I confusicated. I wuz not knowing they hadz teh ho’s in teh Garden uv Eetin. I wuz thinking teh ho’s wuz in Sodam adn Glockomorrah. And teh Garden uv Eetin wuz wear teh applez wuz.
So yur saying that maybe Adam had a garden hoe AND a Garden of Eatin’ ho. Hmmmmm……maybe Adam had problems reziztin temptashuns long before Eve be blamed.
revijunist kitteh sez…well, mebbe Eve WUZ teh Garden Hoe! An all teh Biblolkle scollars scrambldes to refyute her, wile she chordles kwiyitly to hersselfs.
Naw, Lillith wuz da gardin ho! She wuz befoar Eve, an LIEKD secks! So Adam mayd her go away cuz she wannied to be *gasp* ekwel, nawt subserveeyent!!! R moar lieklee, she wantid to be awn tawp!!!

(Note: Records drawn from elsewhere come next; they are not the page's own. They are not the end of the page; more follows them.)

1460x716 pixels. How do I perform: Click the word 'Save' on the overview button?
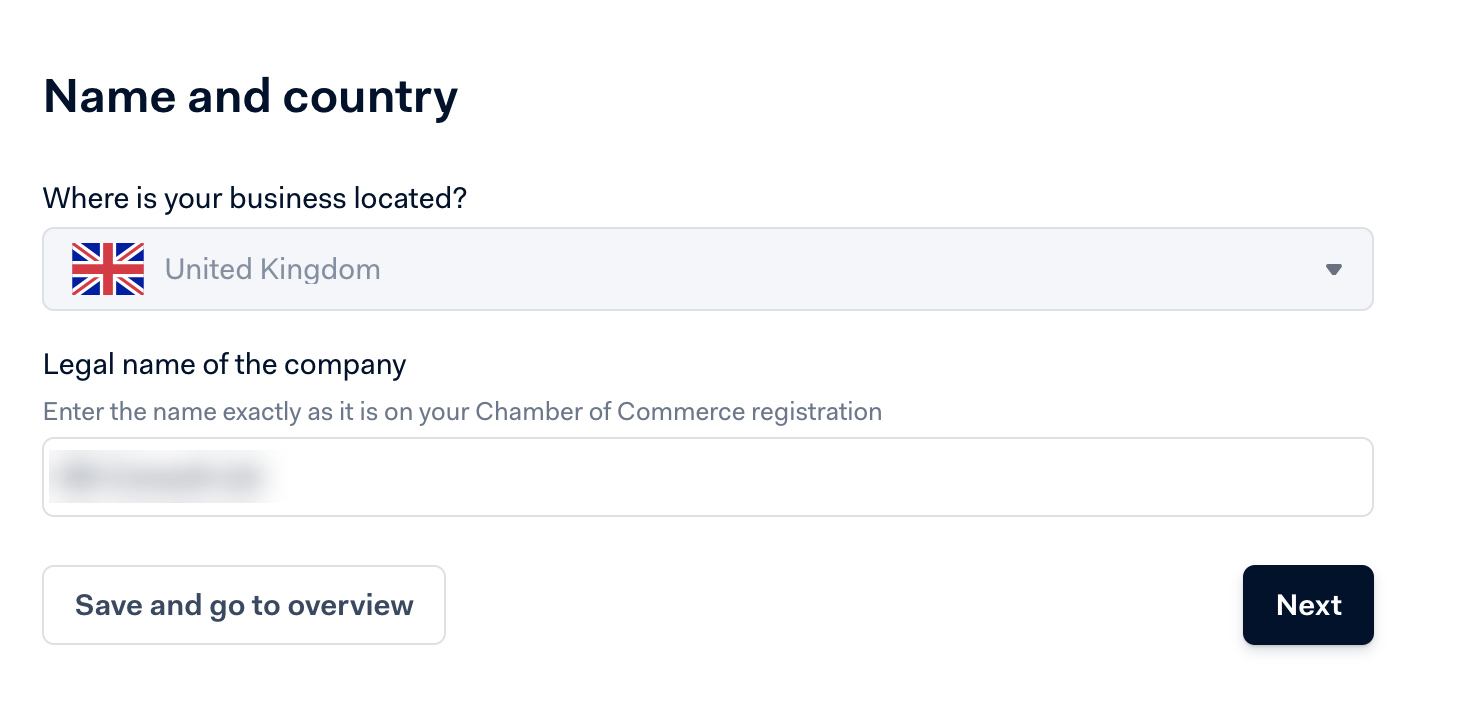106,605
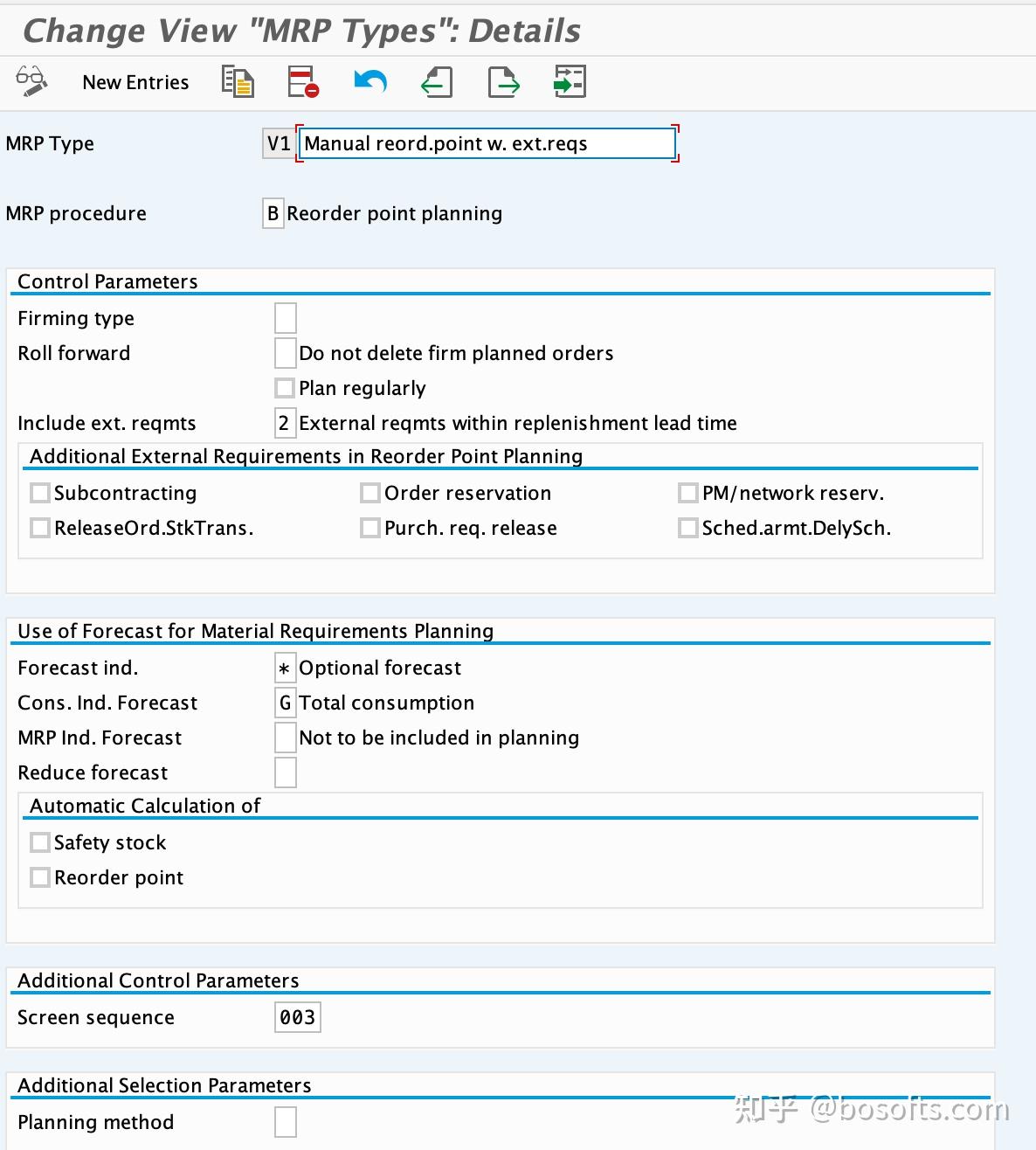This screenshot has width=1036, height=1150.
Task: Click the Firming type input field
Action: tap(284, 317)
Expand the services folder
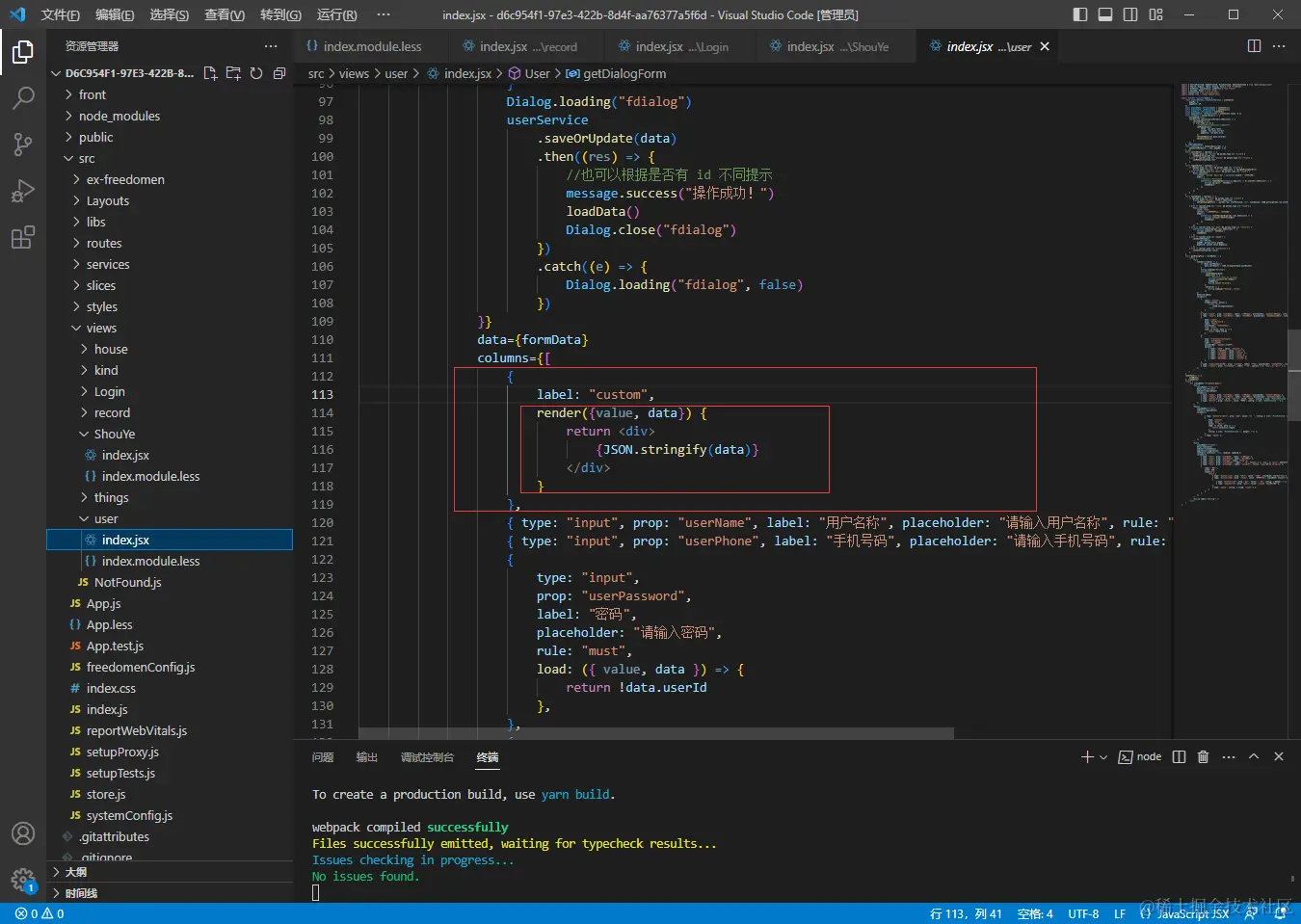This screenshot has height=924, width=1301. click(107, 264)
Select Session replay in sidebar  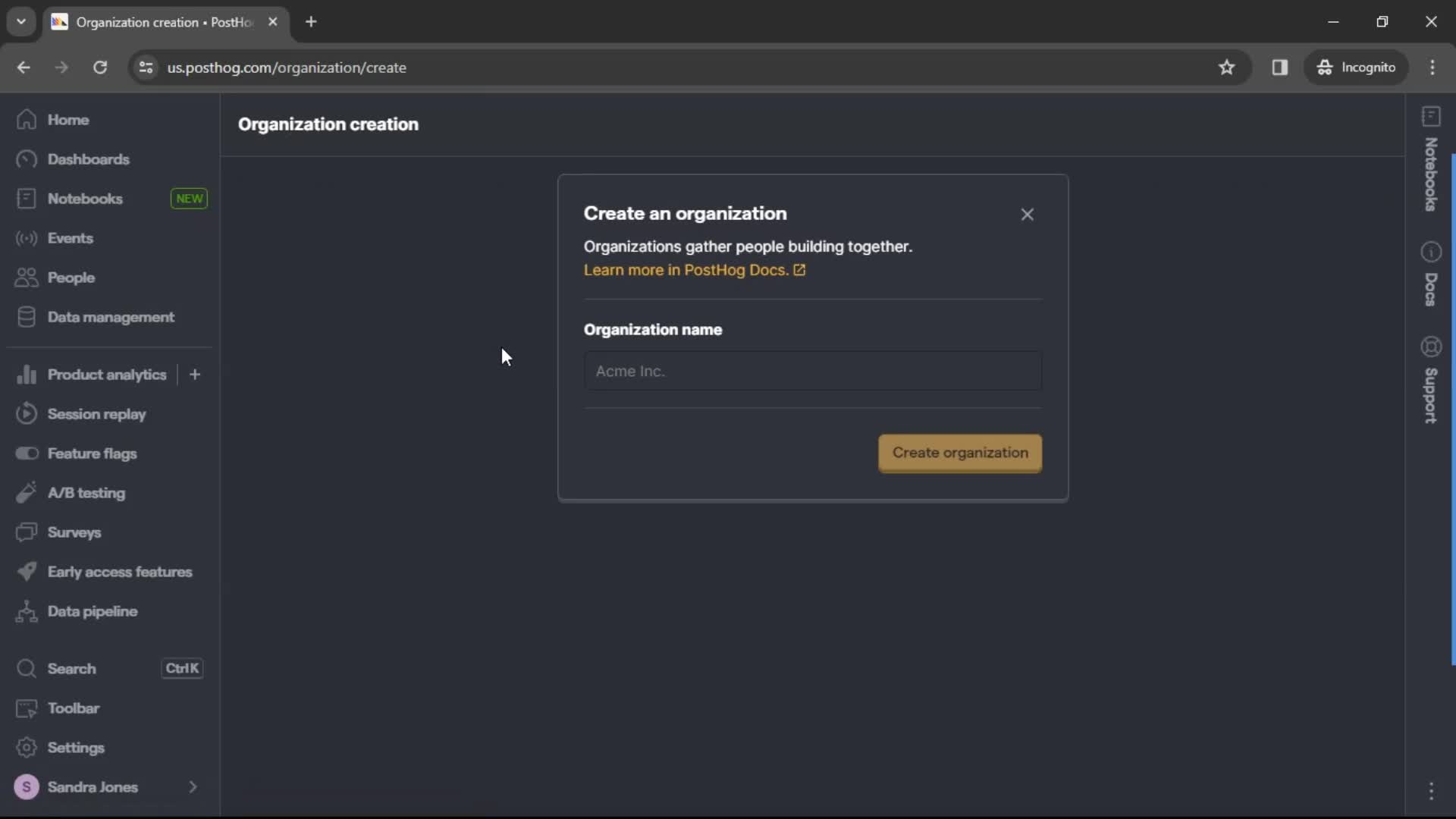pyautogui.click(x=97, y=413)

Cookie’s Human, nawt onlee are yew nawt sekund, yew maded mee laff wif teh “Get teh garden hoe!!!” Gud fing I didn’t haf milk and peas in my mouf, or they wud haf been skwirting outta my noze.
I fownd a grate ty yesfurrdai at the Ty stoar. See the grate kitteh sayings? I fink yu wud liek it.
*sets ty on ground on a peece uv tishoo payper*
Kan’t see it….my kitteh be layin’ on top of it. Anything layin’ on de floor iz to be laid on by kitteh.
LYP - den we wud hab whirled peas!
Fank yew, CH. Akshully I did nawt kno teh hole storee. Yes, I can heer awl teh “gasps ov horror.”
Teh catshun has moar funneh, nao dat u splained it to meh.
Juss one questshun: Who iz teh garden hoe?
I’m taekin a risk, cuz wen jamamakitty brot it up, in teh last pikshur, I gots sent to teh nawty barn.
Nawt fare - udder peeps say bad words and I get sent to teh nawty barn.
When Eve skreamed for Adam to bring da garden hoe ( to kills da talking snake) and Adam arrived wid da Garden ho, a slap fight ensued, and everybody be ejected from da pretty garden of Eatin’.
*Epiphany lite up brane* Perhaps Eve and Adam and his garden ho were all banished to da nawty barn - which we knoes az our world.
X-kuse me…my priest be kalling me to diskuss my
x-communikatshun……
Fanks Cookie’s Human!
I had no idea this storee waz so exciting! I alwais liek to see how history iz relevant to todai. Teh Nawty Barn brot it full sirkle.
U’ve been a grate halp to meh. Sorry bout teh dust up wif ur preest.